(Items from a dataset)

☆ ☆ ☆ ☆ ☆

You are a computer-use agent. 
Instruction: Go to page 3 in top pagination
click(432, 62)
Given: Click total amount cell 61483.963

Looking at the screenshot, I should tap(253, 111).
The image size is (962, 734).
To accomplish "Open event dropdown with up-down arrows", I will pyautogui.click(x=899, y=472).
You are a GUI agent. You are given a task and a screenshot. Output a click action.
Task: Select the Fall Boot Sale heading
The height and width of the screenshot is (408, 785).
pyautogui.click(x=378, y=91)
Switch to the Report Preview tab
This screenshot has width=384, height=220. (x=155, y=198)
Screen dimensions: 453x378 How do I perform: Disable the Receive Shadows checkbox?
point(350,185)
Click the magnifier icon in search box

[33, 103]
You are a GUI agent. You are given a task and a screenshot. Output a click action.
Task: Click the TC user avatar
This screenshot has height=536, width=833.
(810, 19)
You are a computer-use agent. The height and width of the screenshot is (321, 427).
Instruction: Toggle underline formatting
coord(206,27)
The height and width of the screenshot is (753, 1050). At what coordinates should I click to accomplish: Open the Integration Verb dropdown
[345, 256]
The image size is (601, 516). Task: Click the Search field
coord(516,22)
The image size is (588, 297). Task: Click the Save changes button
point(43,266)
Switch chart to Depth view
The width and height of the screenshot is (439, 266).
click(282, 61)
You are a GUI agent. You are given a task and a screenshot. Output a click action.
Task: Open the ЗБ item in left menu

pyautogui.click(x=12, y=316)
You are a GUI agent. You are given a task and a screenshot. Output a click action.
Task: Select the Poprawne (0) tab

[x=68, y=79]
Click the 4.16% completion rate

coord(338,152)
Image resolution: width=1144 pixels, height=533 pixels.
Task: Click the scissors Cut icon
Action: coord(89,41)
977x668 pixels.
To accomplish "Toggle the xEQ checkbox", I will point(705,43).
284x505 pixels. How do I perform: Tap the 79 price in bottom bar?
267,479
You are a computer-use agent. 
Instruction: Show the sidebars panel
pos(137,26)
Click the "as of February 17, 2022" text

☆ ☆ ☆ ☆ ☆

Task requirements:
The records above are to be repeated exactly, in their entirety.

Reply to the task:
You are a computer-use agent. 
Instruction: Go to page 3 in top pagination
click(432, 62)
Given: Click total amount cell 61483.963

Looking at the screenshot, I should tap(253, 111).
The image size is (962, 734).
To accomplish "Open event dropdown with up-down arrows", I will pyautogui.click(x=899, y=472).
You are a GUI agent. You are given a task and a screenshot. Output a click action.
Task: Select the Fall Boot Sale heading
The height and width of the screenshot is (408, 785).
pyautogui.click(x=378, y=91)
Switch to the Report Preview tab
This screenshot has width=384, height=220. (x=155, y=198)
Screen dimensions: 453x378 How do I perform: Disable the Receive Shadows checkbox?
point(350,185)
Click the magnifier icon in search box

[33, 103]
You are a GUI agent. You are given a task and a screenshot. Output a click action.
Task: Click the TC user avatar
This screenshot has height=536, width=833.
(810, 19)
You are a computer-use agent. The height and width of the screenshot is (321, 427).
Instruction: Toggle underline formatting
coord(206,27)
The height and width of the screenshot is (753, 1050). At what coordinates should I click to accomplish: Open the Integration Verb dropdown
[345, 256]
The image size is (601, 516). Task: Click the Search field
coord(516,22)
The image size is (588, 297). Task: Click the Save changes button
point(43,266)
Switch chart to Depth view
The width and height of the screenshot is (439, 266).
click(282, 61)
You are a GUI agent. You are given a task and a screenshot. Output a click action.
Task: Open the ЗБ item in left menu

pyautogui.click(x=12, y=316)
You are a GUI agent. You are given a task and a screenshot. Output a click action.
Task: Select the Poprawne (0) tab

[x=68, y=79]
Click the 4.16% completion rate

coord(338,152)
Image resolution: width=1144 pixels, height=533 pixels.
Task: Click the scissors Cut icon
Action: coord(89,41)
977x668 pixels.
To accomplish "Toggle the xEQ checkbox", I will point(705,43).
284x505 pixels. How do I perform: Tap the 79 price in bottom bar?
267,479
You are a computer-use agent. 
Instruction: Show the sidebars panel
pos(137,26)
Click the "as of February 17, 2022" text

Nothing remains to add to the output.